This microbook is a summary/original review based on the book: Greenlights

Available for: Read online, read in our mobile apps for iPhone/Android and send in PDF/EPUB/MOBI to Amazon Kindle.

ISBN: 978-0593139134

Publisher: Crown Publishing Group (NY)

Critical summary review

When he turned 50 years old, actor and producer Matthew McConaughey took his 35 years worth of personal journals, headed to the desert, and went through them to see what kind of person he had become. “Greenlights” is the result of this taking stock, and while McConaughey focuses on his own life and experiences in it, he hopes that the book will be helpful to others as well. He calls it an “approach book,” a way of seeing reality. So, get ready to learn more about McConaughey and the greenlights in your life!

What are greenlights?

McConaughey believes that to be happy in life, it is necessary to get comfortable with the inevitable. There is only one inevitability in life, and that is death. Death is the eulogy of life. Life is the only way to the inevitable: it is our résumé, the way we chose to live it.

We all have greenlights in life that tell us to advance or proceed. They can come in the form of encouragement, approvals, or gifts and are the kind of moments that “say yes and give us what we want.” Sometimes, a greenlight is disguised as a red or yellow light - signalling times in life when we are forced to stop and consider. But over time, these lights can turn into greenlights as well. Going through suffering often teaches us a lesson and gives us what we need. McConaughey says you can also learn to catch more greenlights in your life, it’s about timing and skill. You can plan your life to avoid red lights and catch more greenlights, and you can even create them for yourself.

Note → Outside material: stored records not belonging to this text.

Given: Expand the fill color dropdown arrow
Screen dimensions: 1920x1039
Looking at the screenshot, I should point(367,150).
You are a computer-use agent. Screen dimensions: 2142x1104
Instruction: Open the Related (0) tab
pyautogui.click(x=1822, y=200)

When you accept that the outcome of a situation is inevitable, you are getting relative and you can choose how to act: you can persist, pivot, or concede. As McConaughey writes, “The secret to our satisfaction lies in which one of these we choose to do, when.”

The year 2020 has been one big, red light. Both the COVID-19 pandemic and the murder of George Floyd forced the American public and the world to turn inward and to reflect on life. But even the darkest moments in life will eventually create something positive. And using this time to turn toward a more value-driven society might mark 2020 as one of our finest hours, in the future.

Growing up

According to McConaughey, his childhood was defined by “tough love.” He always knew his parents loved each other and their children, but life was rough at times. He grew up in rural Texas to parents who had been married three times, and divorced twice. 

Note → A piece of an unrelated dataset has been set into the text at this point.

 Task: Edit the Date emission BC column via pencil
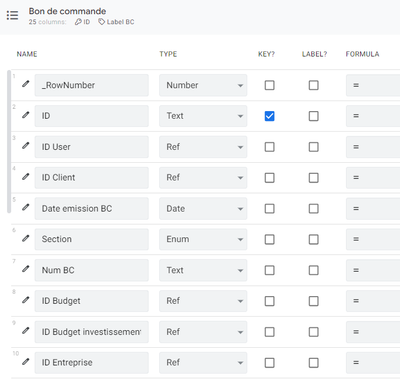point(26,207)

Their violent, yet loving relationship extended to their children. According to McConaughey, he was taught the most important values in his life through the beatings he received from his parents. He also got his mouth washed out with soap for saying certain words. He says these acts of abuse towards him taught him respect, accountability, courage, and a spirit of adventure and admits he is thankful to his parents to this day.

McConaughey grew up as the third of three children, and his conception was an accident - so much so that his mother believed she had a tumor until the fifth month of pregnancy. He has two elder brothers: Mike, a biological brother and Pat, who was adopted by their parents. 

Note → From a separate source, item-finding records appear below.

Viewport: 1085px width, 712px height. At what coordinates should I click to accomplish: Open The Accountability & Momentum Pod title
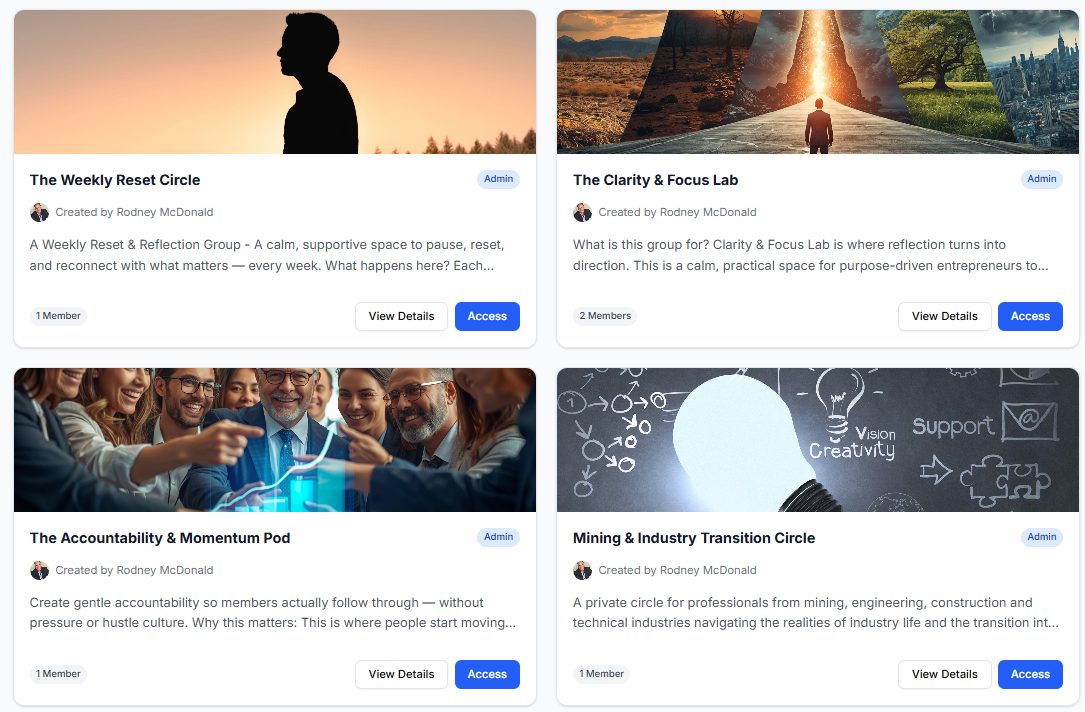(160, 538)
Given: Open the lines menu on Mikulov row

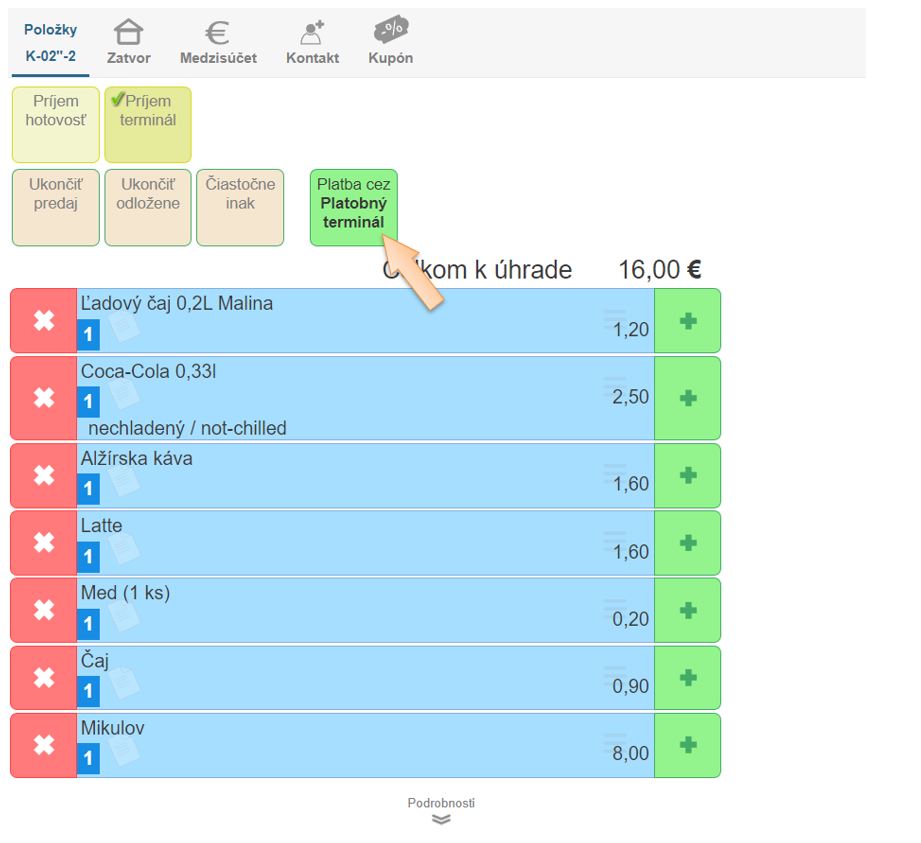Looking at the screenshot, I should (615, 740).
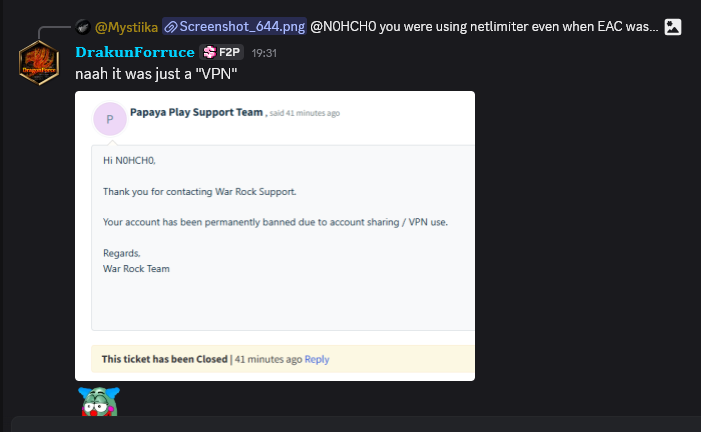Click the 'permanently banned' ticket message body
This screenshot has height=432, width=701.
tap(275, 222)
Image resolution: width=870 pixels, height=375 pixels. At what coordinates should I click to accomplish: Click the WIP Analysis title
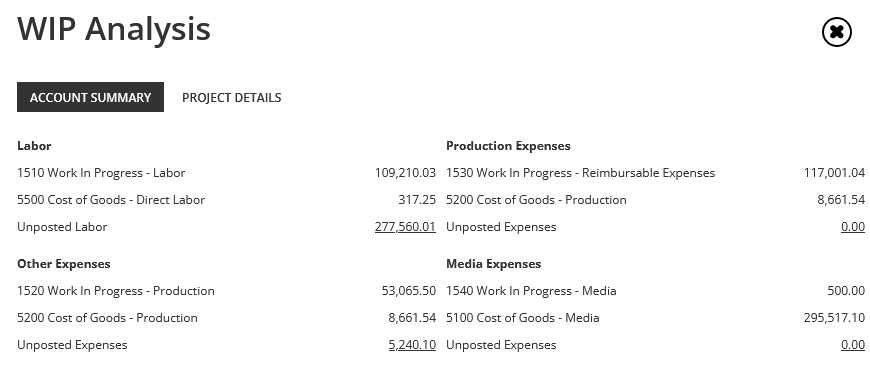click(114, 29)
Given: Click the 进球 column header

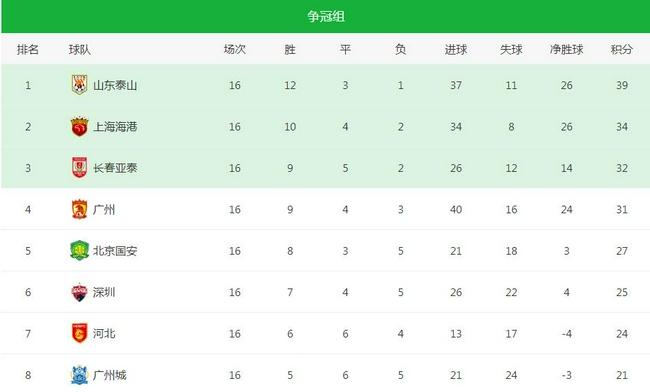Looking at the screenshot, I should pos(456,49).
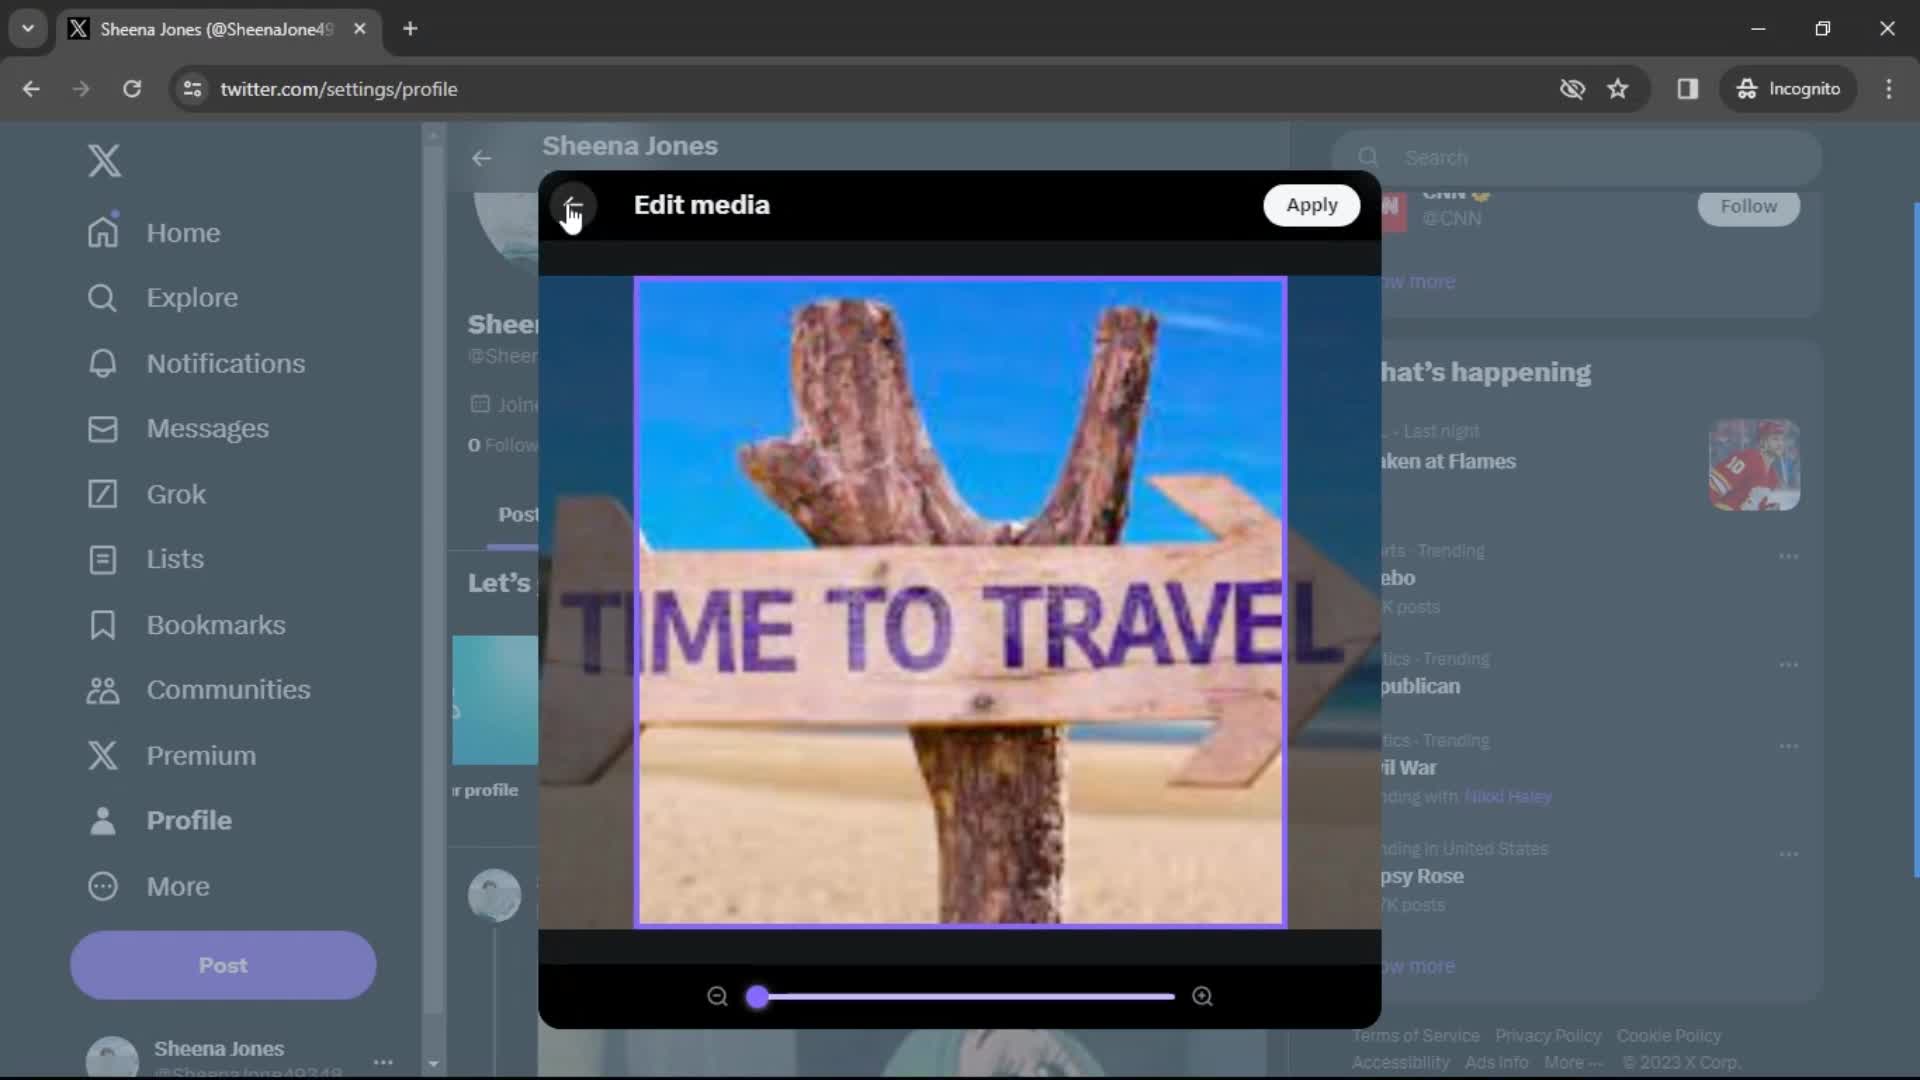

McConaughey’s birth was so unexpected that his father went to the bar the night he was born instead of the hospital, believing that Matthew could not possibly be his. He kept jokingly saying to his wife, “That ain’t my boy, Katy, that’s your boy.” Matthew and his brothers deeply respected their dad. He was their role model, and while being able to hurt with his hands, he was also able to heal with them. 

In the summer of 1979, Matthew lived with his dad in a double-wide trailer in Longview, Texas, where he learned to dream. With them lived a pet cockatiel called Lucky, who was the apple of his father’s eye. One evening they both got home to find Lucky drowned in the toilet bowl. Tears streaming down his face, Matthew’s father slowly put Lucky into his mouth until only her tail feathers showed. Then he slowly breathed life back into her, so as not to burst her tiny lungs. He managed to resuscitate her, and Lucky went on to live eight more years!

Finding his identity

In his senior year at high school, McConaughey was a hustler. He had a truck, more girlfriends than he could count and was extremely popular. On the front grille of his truck he had a megaphone which he would use to flirt with girls across the parking lot.

One identity-forming event in his young life was when one day, he drove past a car dealer and saw the perfect red sports car, complete with T-tops. He immediately exchanged his truck for it and began parking outside school, leaning on his red sports car, believing that would automatically bring all the girls to him.

Instead, they lost interest: he had stopped being fun and had become too self-assured. So he went and got his truck back. This is what McConaughey calls the process of elimination, “The first step that leads to our identity in life is usually not I know who I am, but rather I know who I’m not.”

McConaughey’s first real trial in life came when he went to Australia as an exchange student after high school. He went with the Rotary Club who made it a condition that he could not return before his year was over. He was placed with the Dooley family, who told him they lived just outside Sydney, by the beach.

When he arrived, it turned out that they lived several hours away from Sydney and nowhere near a beach. And throughout Matthew’s six-month stay, the incidents with his host family got ever more disturbing. On one of his first nights, when he expressed he preferred cheeseburgers over hamburgers, his host dad Norvel replied, “In your time here with us, you will learn to appreciate fine wines, fine cheeses, and NOT to voice your opinion for the masses.” McConaughey tried to explain these incidents away for a long time as cultural differences, but he also started to feel lost. 

To reestablish his own identity, he tried to become a vegetarian. This meant he ate a head of iceberg lettuce with ketchup every evening and started running long distances. He also contemplated a career as a monk. But finally, when his host parents insisted he call them “mum and pop” he decided he had had enough and managed to get placed with a different family.

Although the stay with the Dooleys was a torturous time for him, McConaughey still considers this one of the most important years of his life. It was a red light - since he could not return home - so he endured. Even though he was going crazy, he still firmly believed there was a lesson to be learned and a reason for why he was going through the difficult time.

Acting career

After returning from Australia, McConaughey had made up his mind to study law. On his father’s entreaties, he enrolled at the University of Texas in Austin, but even towards the end of his first year, he realized that his true calling was to go to film school. When he told his father, his only reply was to not “half-ass it.” And McConaughey didn’t.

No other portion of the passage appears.